Excerpted passage
* * * * * * *
This explains, in part, why so many people buy or build homes along coastlines and in densely forested areas, where the risks of flooding and fires are substantial. Businesses are also guilty of underestimating threats. They focus more on supply chain and distribution logistics than on the negative financial impacts that business disruptions can create.
Robert Meyer, a professor of marketing and co-director of risk management at the Decision Processes Center at The Wharton School of the University of Pennsylvania, has studied this phenomenon. “People have a tendency to look myopically at the future and be forgetful of the past,” Meyer said. “They have a vivid memory that a natural disaster like a hurricane or an earthquake has occurred in past, but they forget how it feels. The emotion of the event fades rapidly. Yet it is these emotions that trigger constructive actions.”
In the aftermath of a natural catastrophe such as Hurricane Katrina or Superstorm Sandy, many individuals and businesses batten down the hatches, doing whatever the experts say they should do to reduce the impact of the next “big one.” As the years pass, however, they do less and less to reduce their vulnerability to these hazards.
The reason is human nature. Key behaviors such as denial — the process by which individuals pretend they or their businesses will be undisturbed by a disaster — affect decision-making. Although scientific data attests to a significant threat, people shrug off the possibility, collectively believing: “It won’t happen to me.”
“Our memories of painful events tend to be short-lived,” he said.
Challenging The Tendency To Push Your Luck
What must be done to change such risky behaviors? Here are some thoughts to consider:
1. Business continuity is a continuous strategic concern; hence it needs to be regularly championed by the top of the organization. As Meyer points out, many businesses routinely buy flood insurance after a flood but let it lapse after a few years of no losses, when the emotional memory of the disaster fades. “After Hurricane Katrina, there was a 30 percent surge in the volume of people and businesses buying flood insurance,” Meyer said. “Within two years, the insurance numbers fell back to where they were previously.”
2. Clear messaging is required from senior executive management that a natural disaster is just another business risk that must be continuously managed. Doing nothing is not a solution, given the consequences of inaction, including loss of competitiveness, reduced market share and damaged reputation. To ensure everyone in the organization appreciates the potential financial severity of a disaster, conduct a business impact analysis identifying the potential operational and financial effects, using scenario-based testing.
* * * * * * *
Data rows
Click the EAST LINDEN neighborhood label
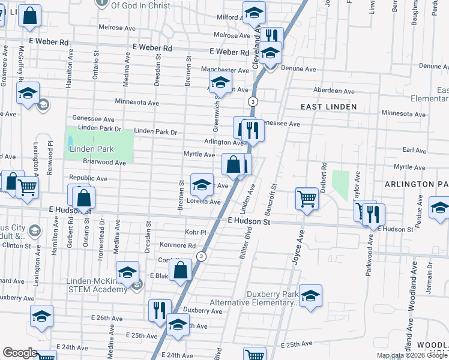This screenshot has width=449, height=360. pyautogui.click(x=329, y=107)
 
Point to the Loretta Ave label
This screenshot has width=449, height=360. pyautogui.click(x=203, y=202)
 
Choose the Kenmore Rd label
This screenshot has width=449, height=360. pyautogui.click(x=178, y=245)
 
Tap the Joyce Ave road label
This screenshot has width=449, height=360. pyautogui.click(x=295, y=247)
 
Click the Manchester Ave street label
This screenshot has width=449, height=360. pyautogui.click(x=224, y=70)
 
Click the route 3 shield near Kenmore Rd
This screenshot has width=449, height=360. pyautogui.click(x=202, y=256)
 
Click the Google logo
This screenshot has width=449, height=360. pyautogui.click(x=20, y=353)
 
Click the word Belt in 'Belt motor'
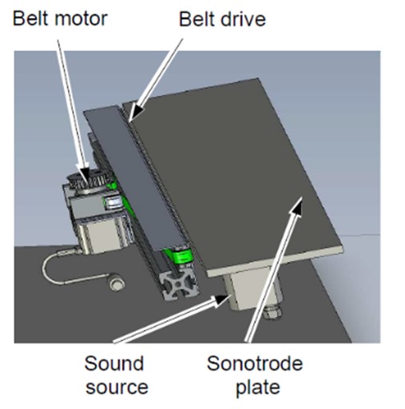tap(31, 18)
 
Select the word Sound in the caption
tap(114, 363)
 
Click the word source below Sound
tap(117, 387)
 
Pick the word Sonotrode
tap(255, 363)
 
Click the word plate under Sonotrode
tap(258, 388)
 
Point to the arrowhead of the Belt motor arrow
tap(84, 177)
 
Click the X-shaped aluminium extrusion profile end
tap(179, 287)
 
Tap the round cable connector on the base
tap(116, 284)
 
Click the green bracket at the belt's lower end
tap(181, 256)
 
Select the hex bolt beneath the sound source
tap(272, 312)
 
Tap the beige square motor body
tap(100, 236)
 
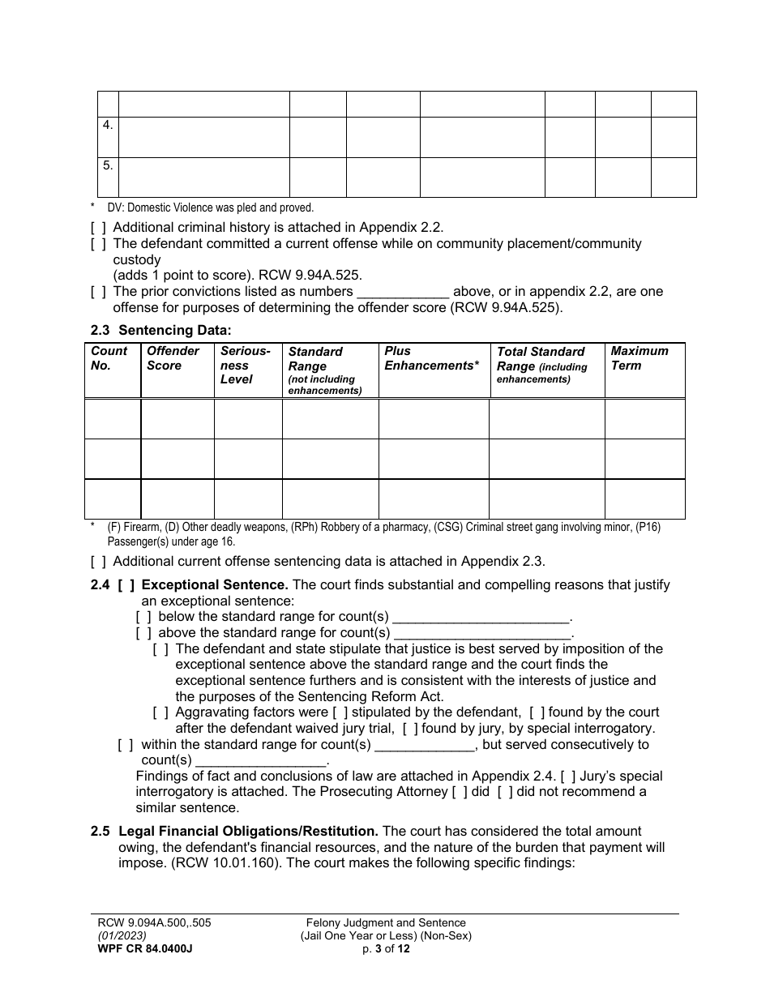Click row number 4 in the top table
(108, 126)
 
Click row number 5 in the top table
(108, 165)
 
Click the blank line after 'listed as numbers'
(403, 292)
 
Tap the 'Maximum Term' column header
(640, 358)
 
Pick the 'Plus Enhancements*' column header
* * * * * * *
Written problem A
Summarize the passage on disaster risk in two sentences.
Written problem B
For each statement, say yes or no to whether it agrees with the passage on disaster risk, and quote the words that decide it.
(i) Flood insurance purchases rose by 30 percent after Hurricane Katrina.
(ii) Businesses pay more attention to the financial impacts of disruptions than to supply chain logistics.
(iii) According to Meyer, the emotion of a disaster stays with people for a long time.

Expected answer A
People and businesses tend to underestimate disaster threats: after a catastrophe they act to reduce their vulnerability, but they do less and less as the years pass and the emotion of the event fades, a pattern Robert Meyer of The Wharton School has studied. To change this, business continuity should be regularly championed by the top of the organization, with clear messaging that a natural disaster is a business risk to be continuously managed and a business impact analysis using scenario-based testing.

Expected answer B
(i) Yes: "After Hurricane Katrina, there was a 30 percent surge in the volume of people and businesses buying flood insurance"
(ii) No: "They focus more on supply chain and distribution logistics than on the negative financial impacts that business disruptions can create."
(iii) No: "The emotion of the event fades rapidly."